(Stored data)
★ ★ ★

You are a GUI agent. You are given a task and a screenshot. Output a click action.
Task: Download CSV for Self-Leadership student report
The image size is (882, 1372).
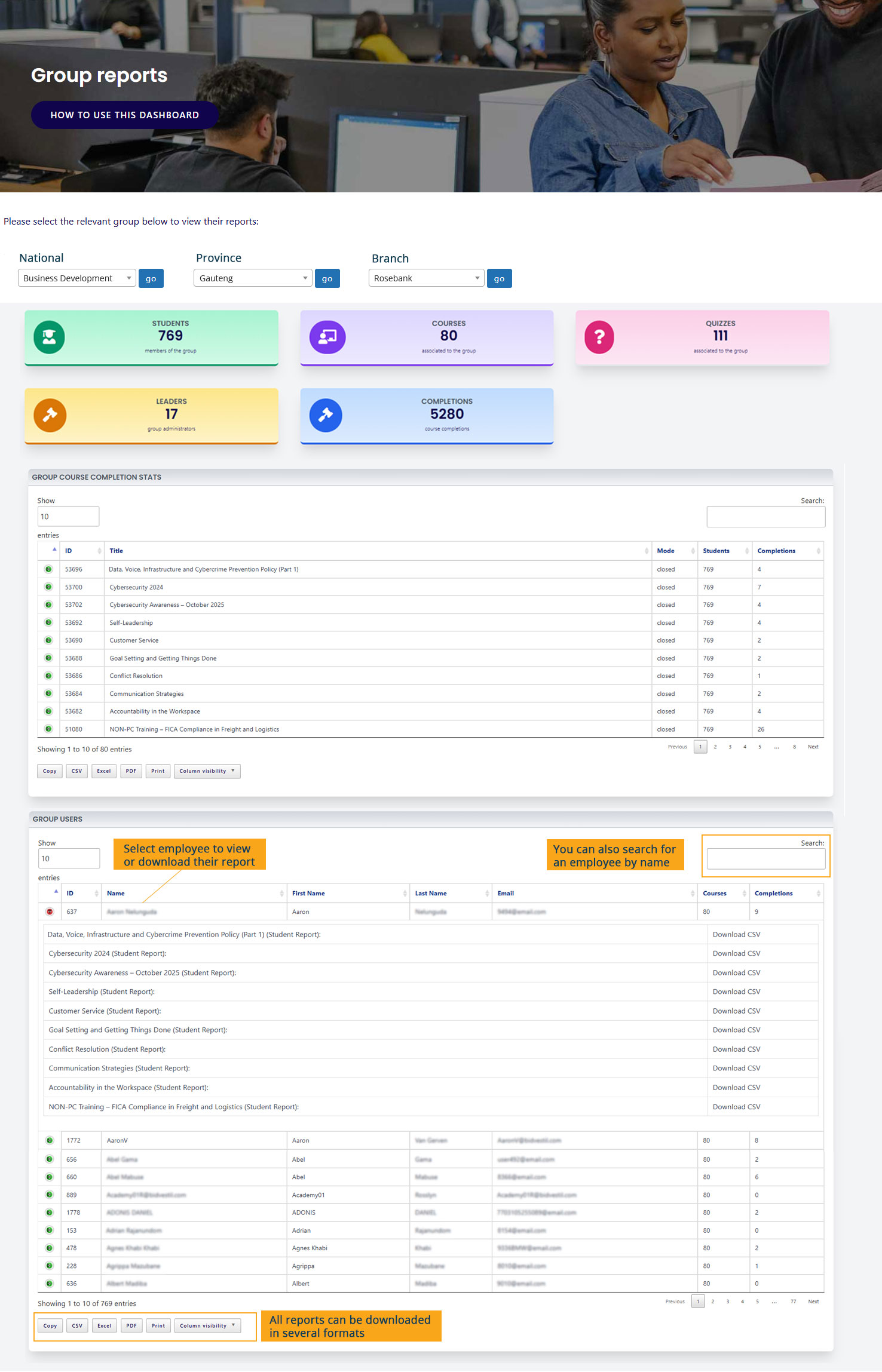736,992
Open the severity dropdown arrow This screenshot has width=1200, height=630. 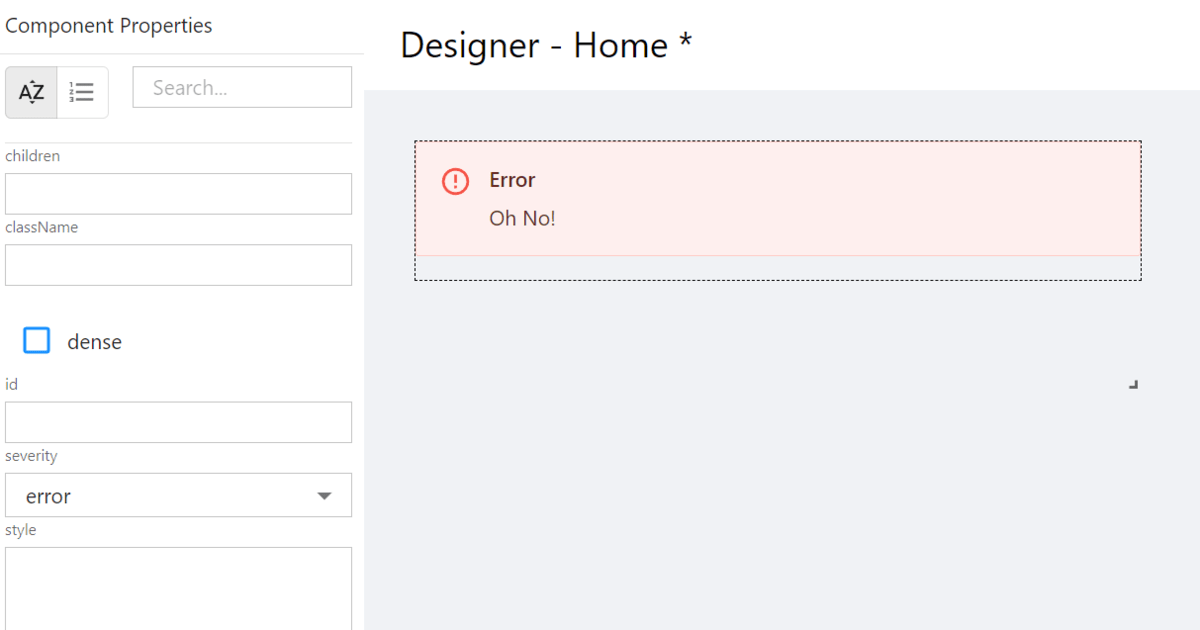point(324,496)
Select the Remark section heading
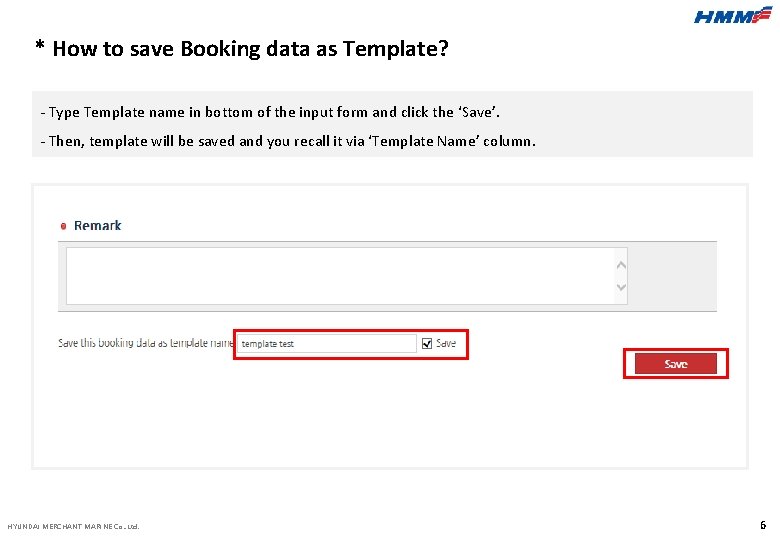 pos(97,226)
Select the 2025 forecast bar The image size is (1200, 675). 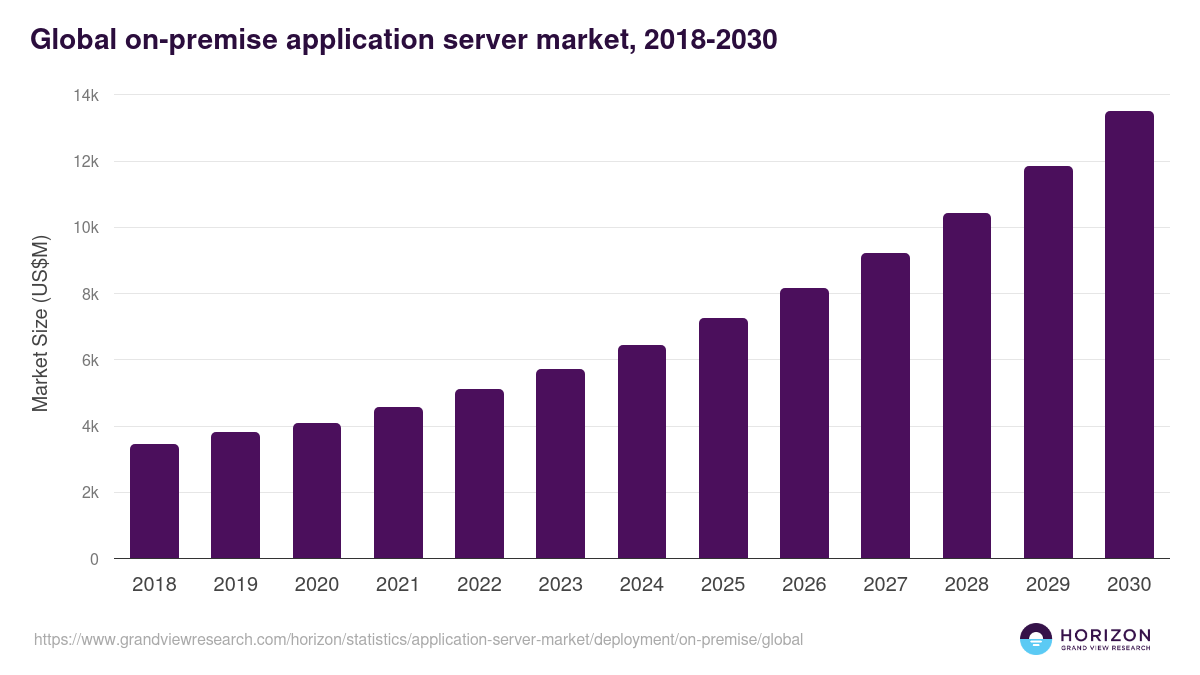click(x=723, y=438)
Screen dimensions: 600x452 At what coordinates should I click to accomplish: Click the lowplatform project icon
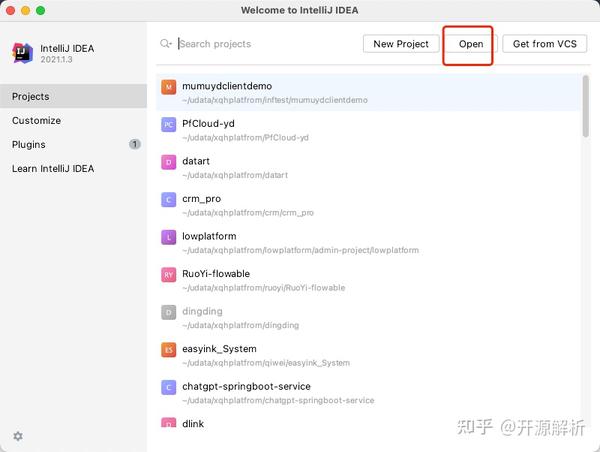click(169, 237)
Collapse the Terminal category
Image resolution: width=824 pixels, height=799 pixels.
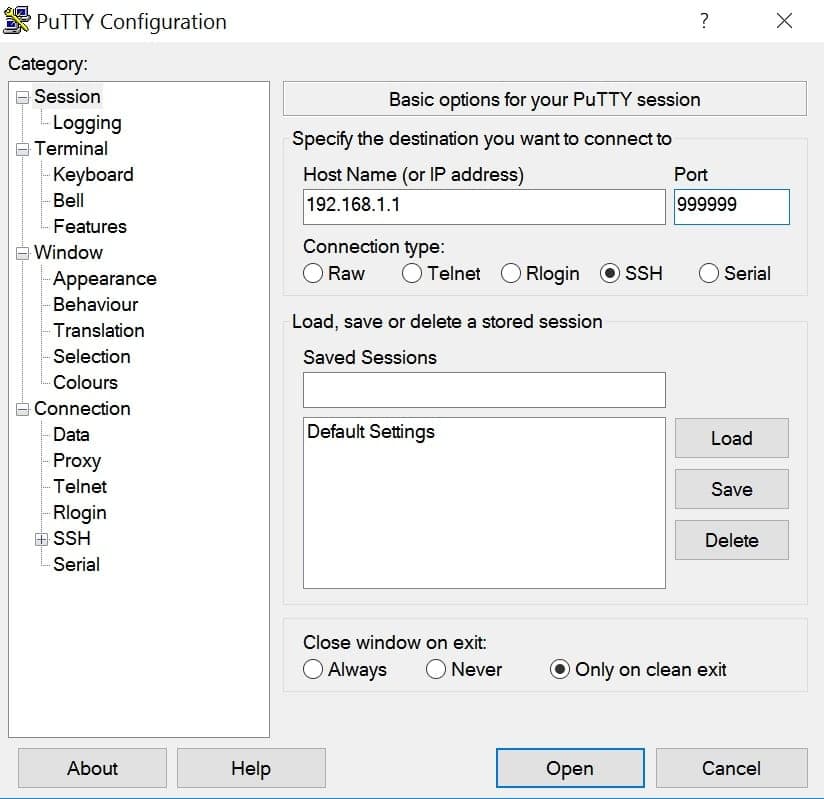(21, 148)
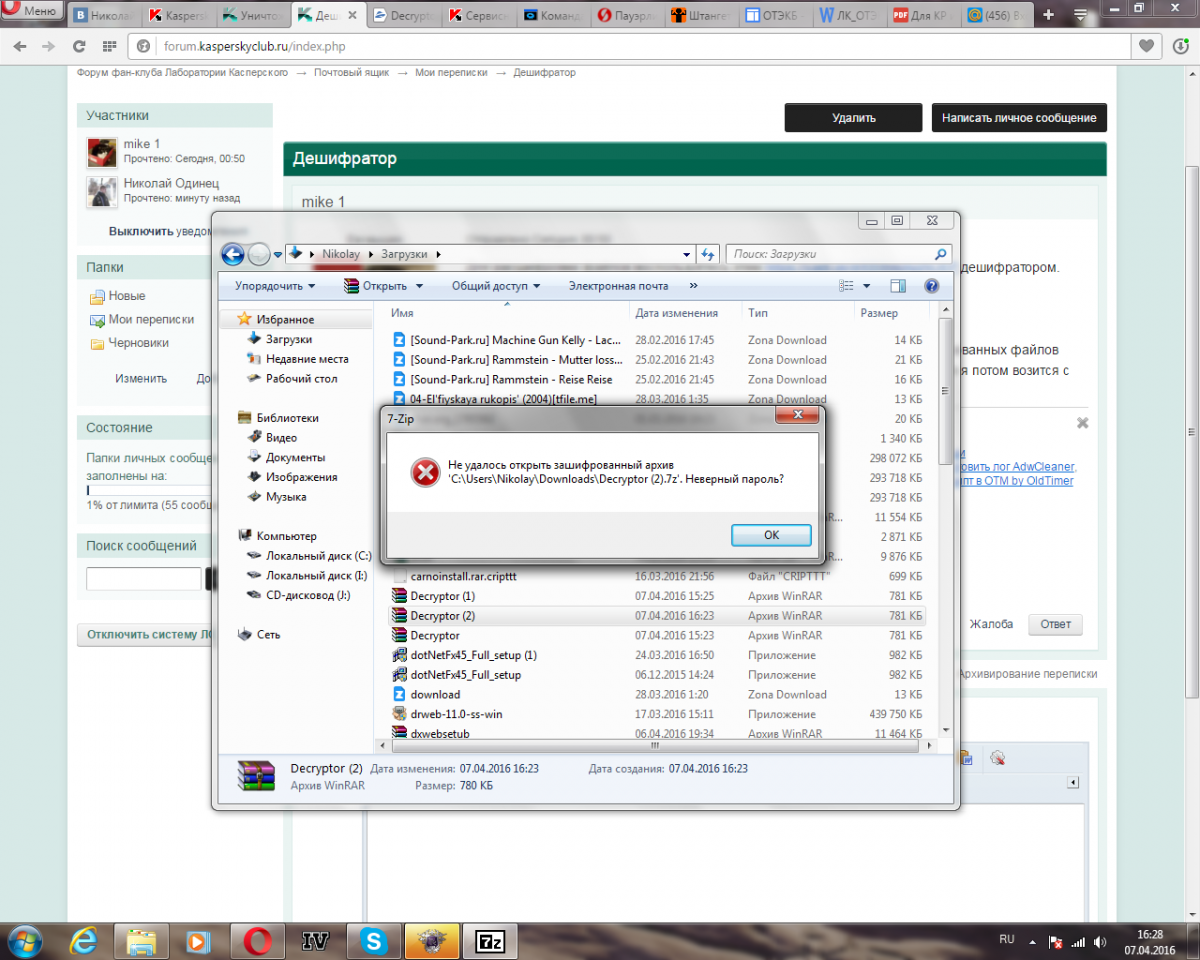Click Электронная почта in the Explorer toolbar

point(618,286)
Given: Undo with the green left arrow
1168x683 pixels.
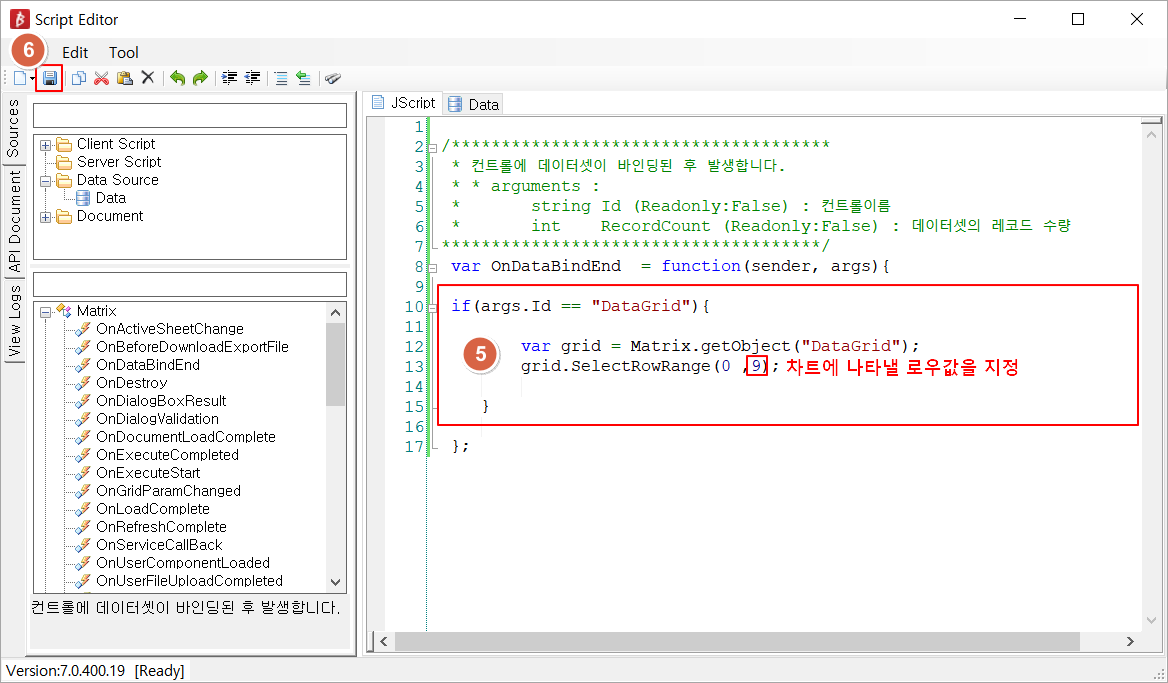Looking at the screenshot, I should coord(177,78).
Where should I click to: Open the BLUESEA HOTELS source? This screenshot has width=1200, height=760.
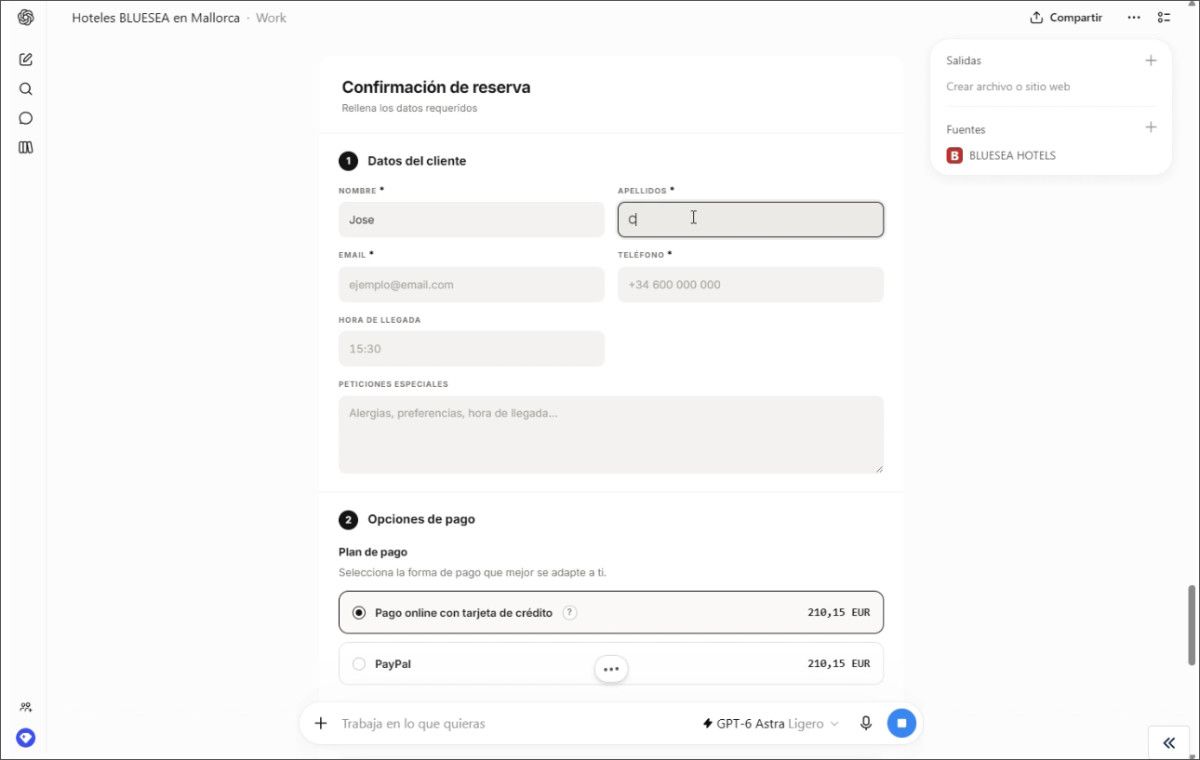[1001, 155]
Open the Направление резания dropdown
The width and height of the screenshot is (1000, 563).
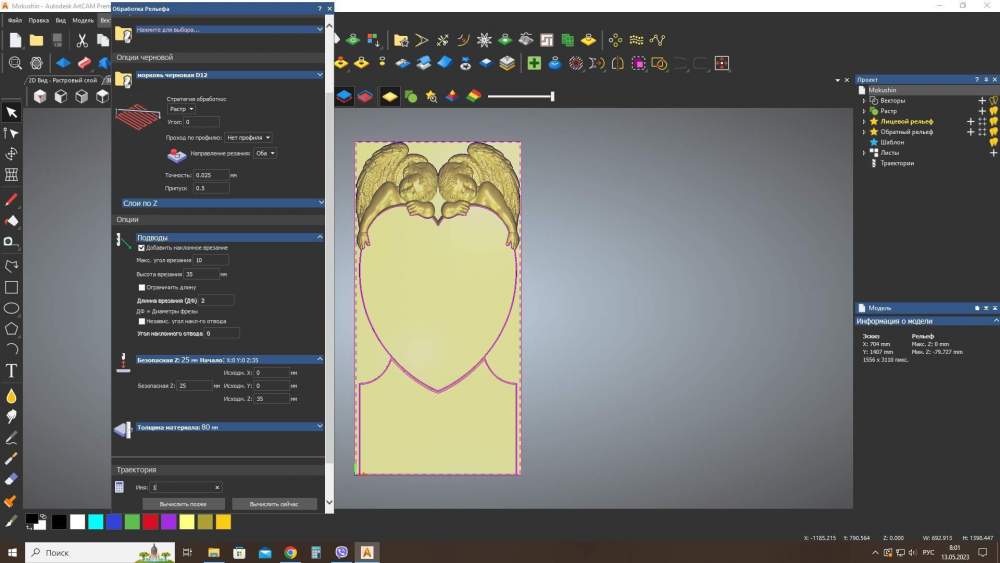pyautogui.click(x=265, y=154)
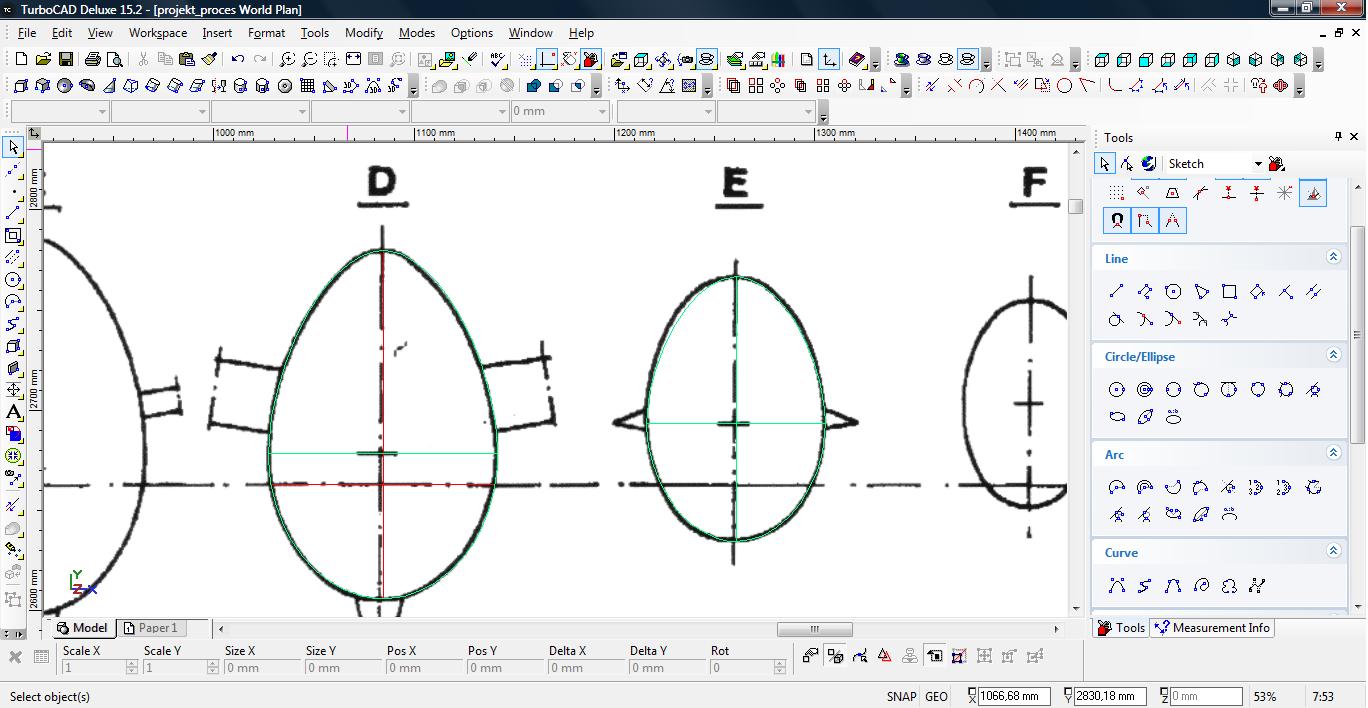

★ ★ ★

__ABOUT THIS EXERCISE__:
Do not include pictures. Copy only the lines running from the line with "1168x683 pixels." through the last line of the records, exactly as they appear.

__SOLUTION BELOW__:
1168x683 pixels.
Looking at the screenshot, I should coord(177,78).
Where should I click to: Open the BLUESEA HOTELS source? This screenshot has width=1200, height=760.
[1001, 155]
Open the Направление резания dropdown
The width and height of the screenshot is (1000, 563).
pyautogui.click(x=265, y=154)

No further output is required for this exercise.